Aufgrund des Vormarsches der Deutschen verließ die französische Regierung am 10. Juni Paris und zog nach Touren. In den nächsten Tagen hatte Reynaud noch ein paar Treffen mit Churchill. Er bezweifelte, dass Frankreich den Kampf fortsetzen könnte. Immerhin drangen die deutschen Armeen immer weiter in Frankreich ein. Seine guten Beziehungen zu den Briten wurden jedoch behindert, weil Churchill sich weigerte, die britische Luftwaffe vollständig in die Kämpfe in Frankreich einzusetzen.
Als die französische Regierung am 13. Bordeaux Sie war tief gespalten, was sie als nächstes tun sollte. Reynaud wollte nach Nordafrika ziehen, um Französisches Kolonialreich den Kampf an der Seite der Briten fortzusetzen. Petain meinte, die Regierung dürfe Frankreich nicht verlassen und sagte, er werde auf jeden Fall bleiben. Weygand hielt es für unehrenhaft, dass sich die zurückgelassene französische Armee wie einen Monat zuvor ergeben sollte Die Niederlande geschehen war, und forderte von der Regierung einen Waffenstillstand.
Auf die Franzosen Ministerrat darüber war man sich nicht einig. Die meisten Minister zögerten. Reynaud wurde auch von seiner eigenen Geliebten Countess . bekämpft Helene de Porthes, der ständig um ihn herum war und hinter seinem Rücken dafür plädierte, den Kampf aufzugeben.

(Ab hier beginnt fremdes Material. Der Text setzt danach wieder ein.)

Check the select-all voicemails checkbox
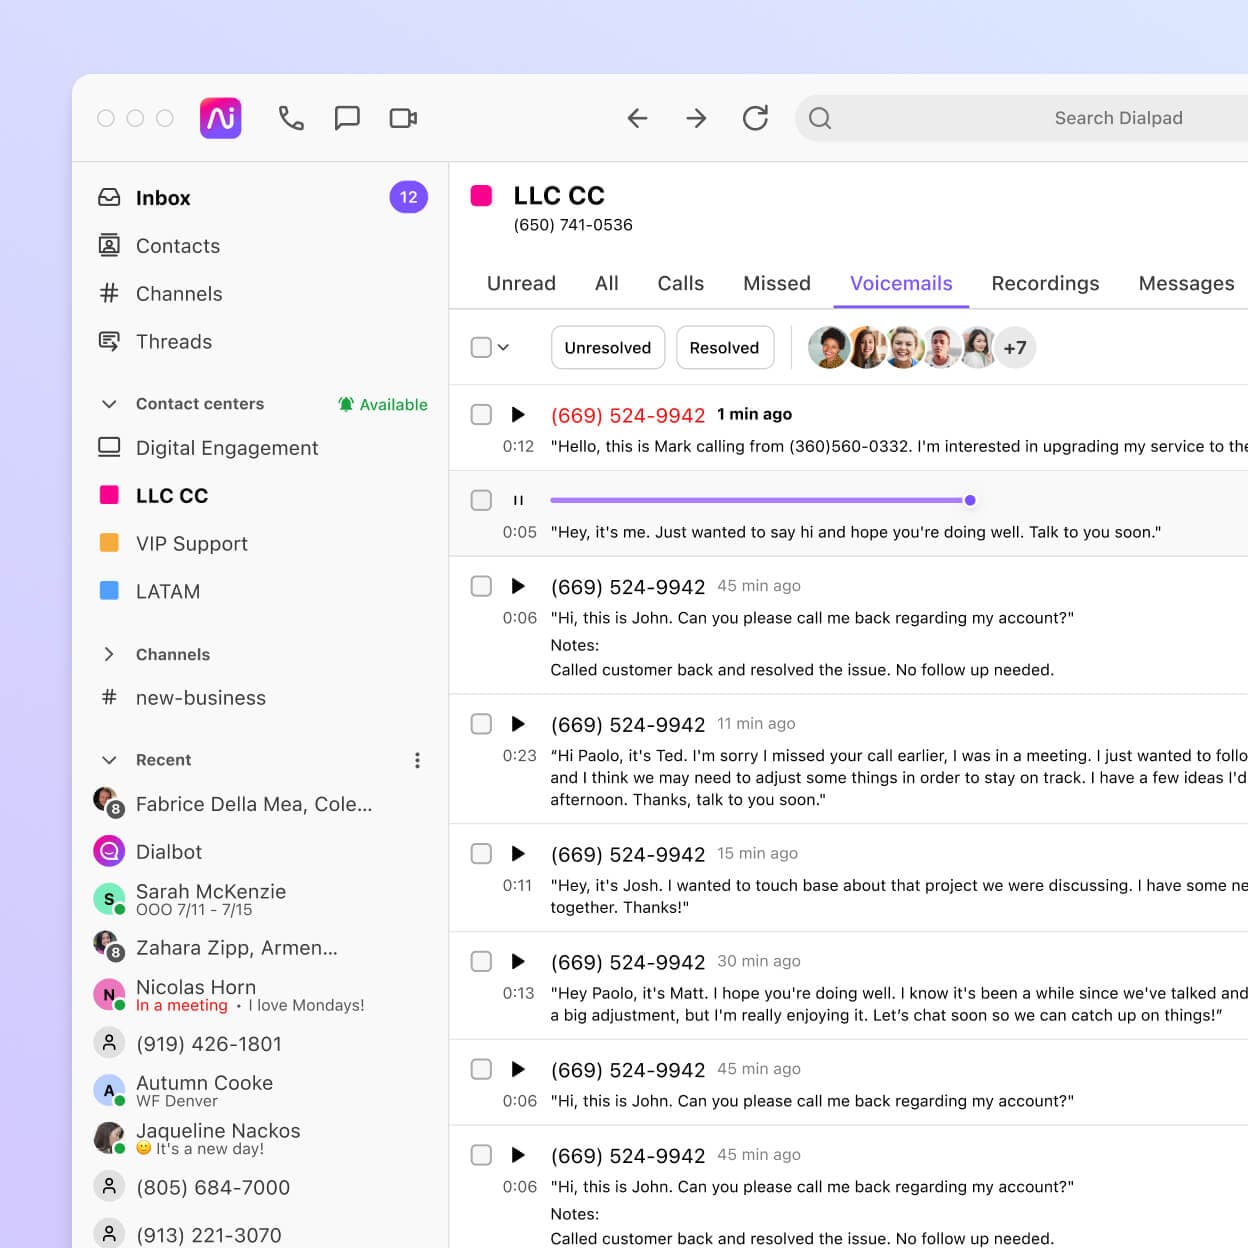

Gestartet am 16. Mai 1940 Jean Monnet, Leiter eines englisch-französischen Koordinationskomitees in London, einen Notfallplan. Frankreich und Großbritannien würde sich zur französisch-britischen Union mit einer gemeinsamen Regierung und einem Pool aller Streitkräfte vereinigen. Dies würde es Frankreich ermöglichen, auch bei einer Besetzung des Territoriums weiter zu kämpfen. Churchill stimmte zu und de Gaulle, der an diesem Tag in London war; leitete es telefonisch an Reynaud weiter.
Als Reynaud diesen Plan am Abend des 16. Juni dem Ministerrat in Bordeaux vorstellte, waren die Reaktionen eher negativ. Obwohl nicht klar war, wie viele Minister ihn unterstützten oder nicht, reichte Reynaud, entmutigt und erschöpft, noch in derselben Nacht seinen Rücktritt ein. Unmittelbar danach fragte der französische Präsident: Albert Lebrun an Marschall Petain, um eine neue Regierung zu bilden. Reynaud bestreitet später, dass er Lebrun geraten hatte, den Marschall zu seinem Nachfolger zu ernennen.
Der neue Premierminister erklärte sofort, dass er Waffenstillstand wollte mit den Deutschen schließen. Am nächsten Tag fragte der britische General Edward Spears, der Verbindungsoffizier mit der britischen Regierung, Reynaud nach London zu gehen, um dort den Kampf fortzusetzen. Der entmutigte Reynaud weigerte sich, stimmte aber zu, dass General de Gaulle nach London gehen würde und gab ihm einen guten Teil des Geldes, das er als scheidender Premierminister hatte.
Gefangen
Ein Angebot von Pétain, Botschafter in Washington zu werden, lehnte Reynaud ab, und weniger als zwei Wochen nach seinem Rücktritt, am 26. Juni, wurden er und seine Geliebte Opfer eines Autounfalls. Gräfin de Porthes wurde sofort getötet, Reynaud wurde verwundet.
Er erholte sich in seiner Heimatstadt Barcelonette von seinen Wunden, als er unter die Bewachung der Gendarmerie gestellt wurde. Petain wollte ihn vorerst daran hindern, nach England zu ziehen.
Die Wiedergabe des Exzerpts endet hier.